Lettre datée du 6 février 1923

Auteur

Auteur André Breton
Destinataire Jacques Doucet
Personnes citées Legrain, Man Ray, Henri-Pierre Roché, Chaïm Soutine, Paul Éluard, Max Ernst, Paul Guillaume

Descriptif

Lettre d'André Breton à Jacques Doucet, envoyée de Paris sans adresse de destination le 6 février 1923.

 

Transcription

Paris le 6 février 1923

Très cher Monsieur,

j’ai eu quelque peine à joindre Man Ray, ce qui ne m’a pas permis de vous faire connaître plus tôt le résultat de ma démarche.

Après d’assez longs pourparlers j’ai fini par obtenir pour vous le tableau à quinze cents francs. Même à ce prix, Man Ray opposait une assez sérieuse résistance (Roché lui avait conseillé de ne pas abandonner sa toile à moins de trois mille francs et s’offrait, paraît‑il, à la lui faire acheter.) Il a fallu tout le désir que peut avoir Man Ray de voir le tableau dans votre collection pour le faire renoncer à (l’excès de) ses prétentions. J’ai eu tout le loisir d’examiner à nouveau l’œuvre en question et suis bien persuadé que vous ne regretterez rien.

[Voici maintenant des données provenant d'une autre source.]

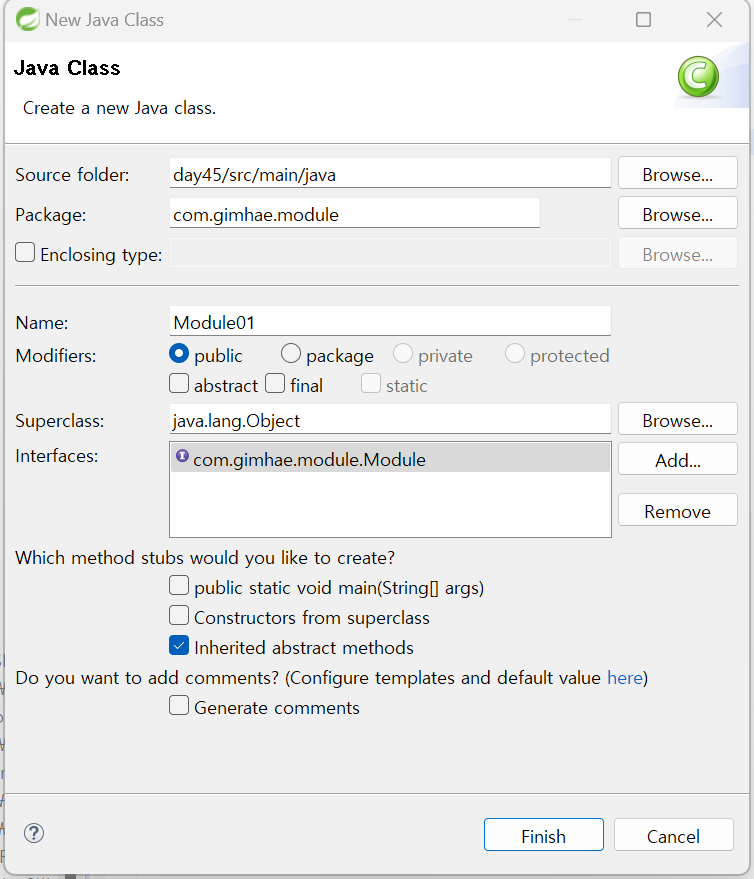Image resolution: width=754 pixels, height=879 pixels.
Task: Open the comment templates 'here' link
Action: (x=625, y=678)
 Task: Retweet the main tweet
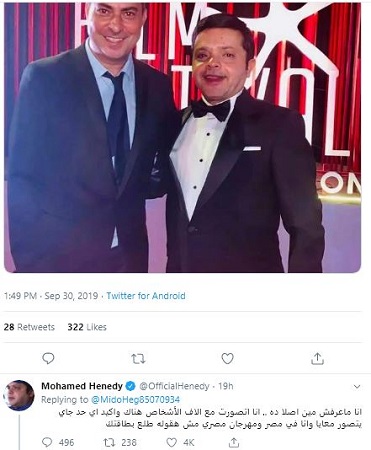point(138,359)
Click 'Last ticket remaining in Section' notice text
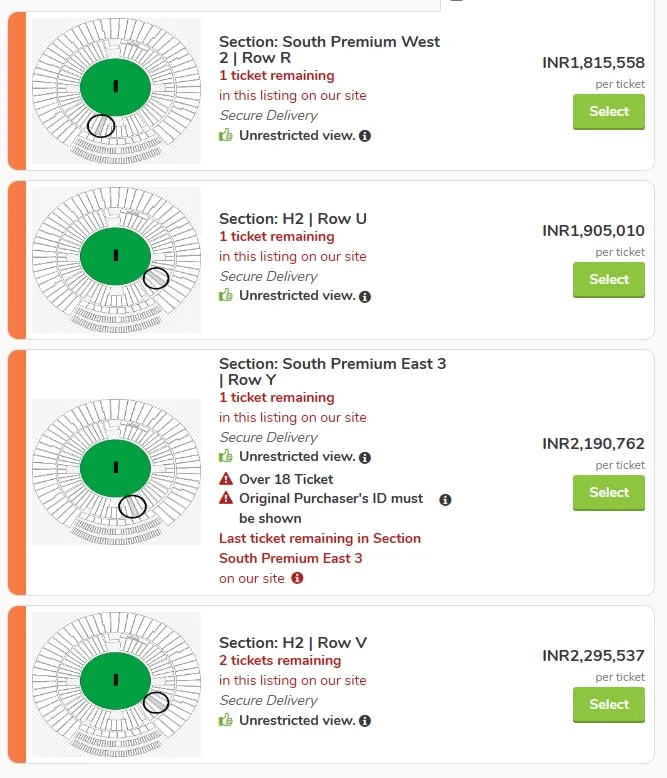 (x=320, y=538)
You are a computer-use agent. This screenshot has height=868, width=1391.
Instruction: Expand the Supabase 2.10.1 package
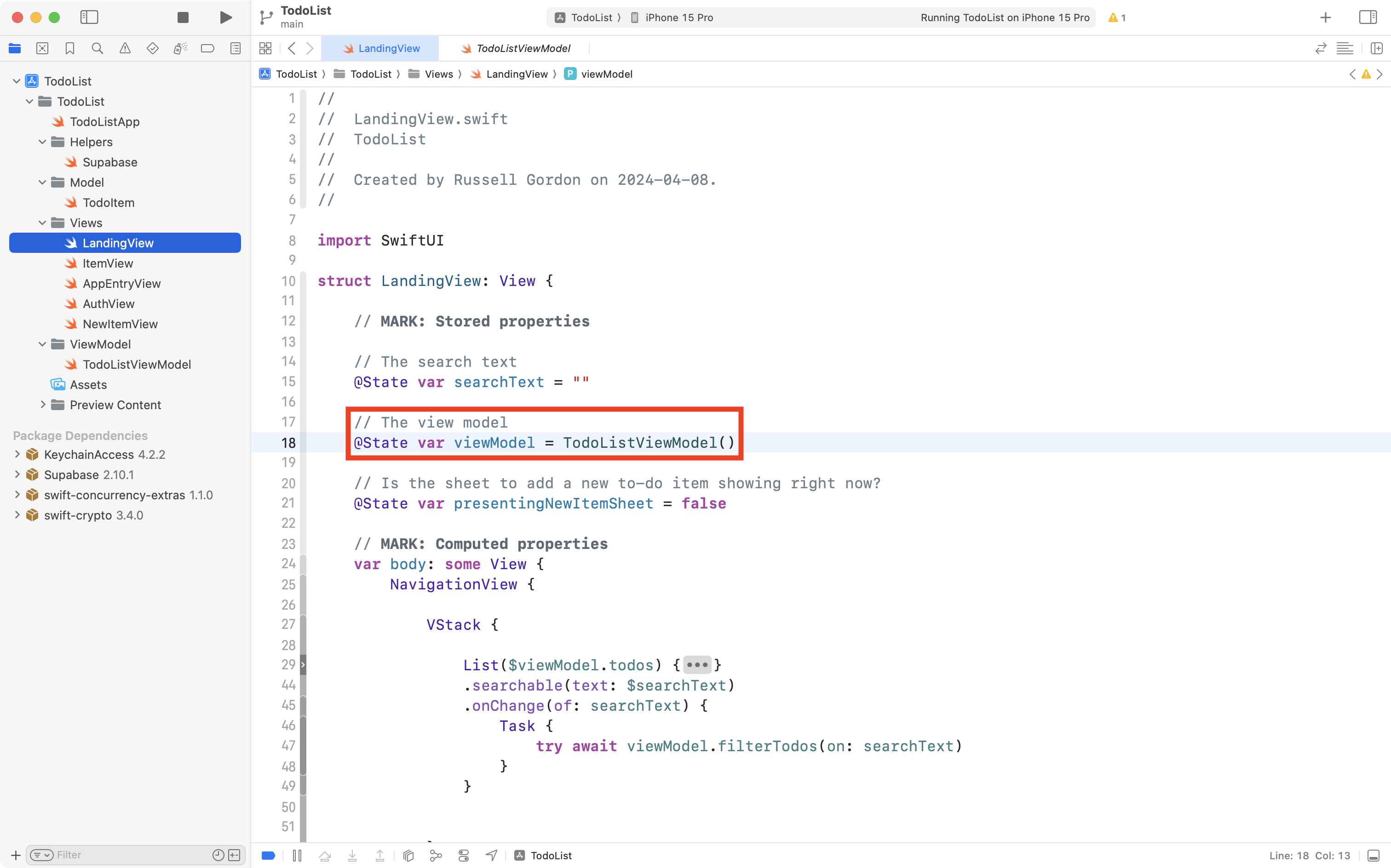tap(17, 475)
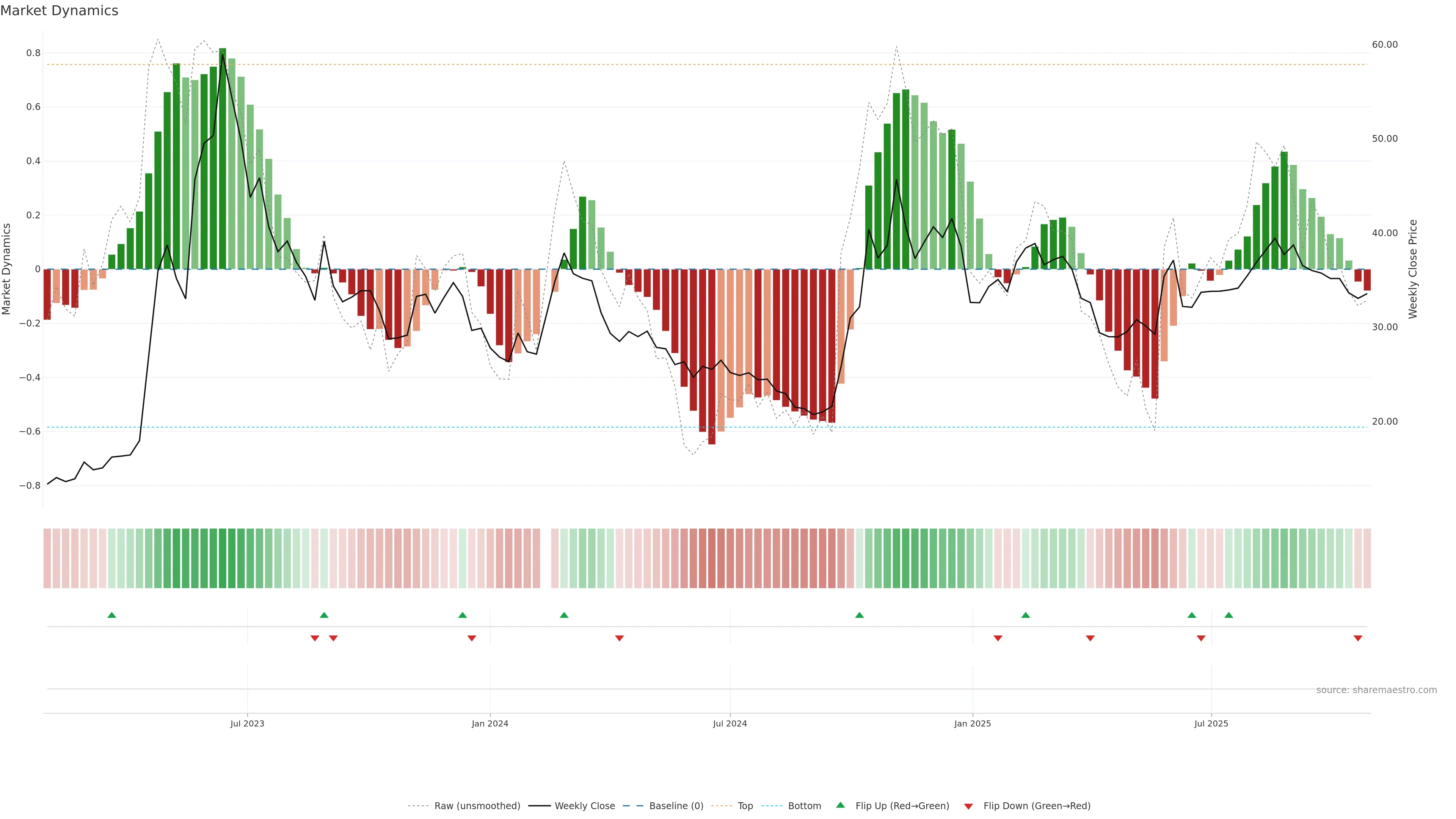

Comme je vous le disais hier j’aimerais beaucoup, Monsieur, que, sans tenir compte de mes avis, vous jetiez bientôt un coup d’œil sur le Max Ernst. Il se peut, malgré tout, que je me trompe et, comme c’est par mon intermédiaire que vous aviez suggéré à Ernst d’entreprendre ce tableau, je préférerais infiniment ne pas en être seul juge, ce qui risquerait, au cas où je donnerais une réponse purement négative, de me priver de sa confiance et de celle d’Éluard.

Savez‑vous, Monsieur, qu’à la Licorne, 110 rue La Boétie a lieu en ce moment une exposition de peintres russes parmi lesquels Soutine ? J’ai pensé qu’il pouvait vous être agréable d’apercevoir un petit ensemble de toiles de ce peintre, dont quelques‑unes sont, je crois, assez récentes. À la vitrine de Paul Guillaume j’ai remarqué une très belle nature morte du même.

Je suis passé tout à l’heure rue de la Baume pour visiter l’exposition Miklos. Malgré toute l’attention que j’ai pu apporter à cette visite, il m’est assez difficile de vous donner formellement mon avis. Je suis, vous le savez, assez peu familiarisé avec l’esprit décoratif moderne et dès qu’on me sort de la poésie, de la peinture, de la sculpture où l’œuvre peut être considérée comme un but et non comme un moyen, le critérium me fait un peu défaut. Dans le cas qui nous occupe, s’il m’arrive de rapporter à un courant d’idées général les recherches de Miklos, je ne leur trouve, comme je crois vous le craigniez, aucune espèce de raison d’être ou de nécessité profonde. En particulier les bas‑reliefs qui, par définition je crois, demandent à être considérés sous cet angle, me déplaisent franchement. Il en va de même, loin de là, de toutes ces sortes de petits objets de luxe tels que presse-papiers, bonbonnières, etc. De tels objets, que défend à mes yeux leur charmante utilité (et quand bien même ils apparaîtraient inutiles) se passent aisément de toute autre justification et il est bien entendu que je n’en connais pas aujourd’hui d’autres supportables. Je ne sais pourquoi cependant dans leur recherche l’esprit, ils sont loin de m’intéresser autant, par exemple, dans l’esprit, que les œuvres de Legrain. Les dernières me semblent directement inspirées des conditions modernes de la vie ; elles me paraissent presque toujours résulter d’une trouvaille. Elles ne me semblent pas devoir vieillir tandis que les premières pèchent à mes yeux par excès de raffinement. Cette comparaison n’a évidemment pas grand sens mais je compte vous la justifier de vive voix.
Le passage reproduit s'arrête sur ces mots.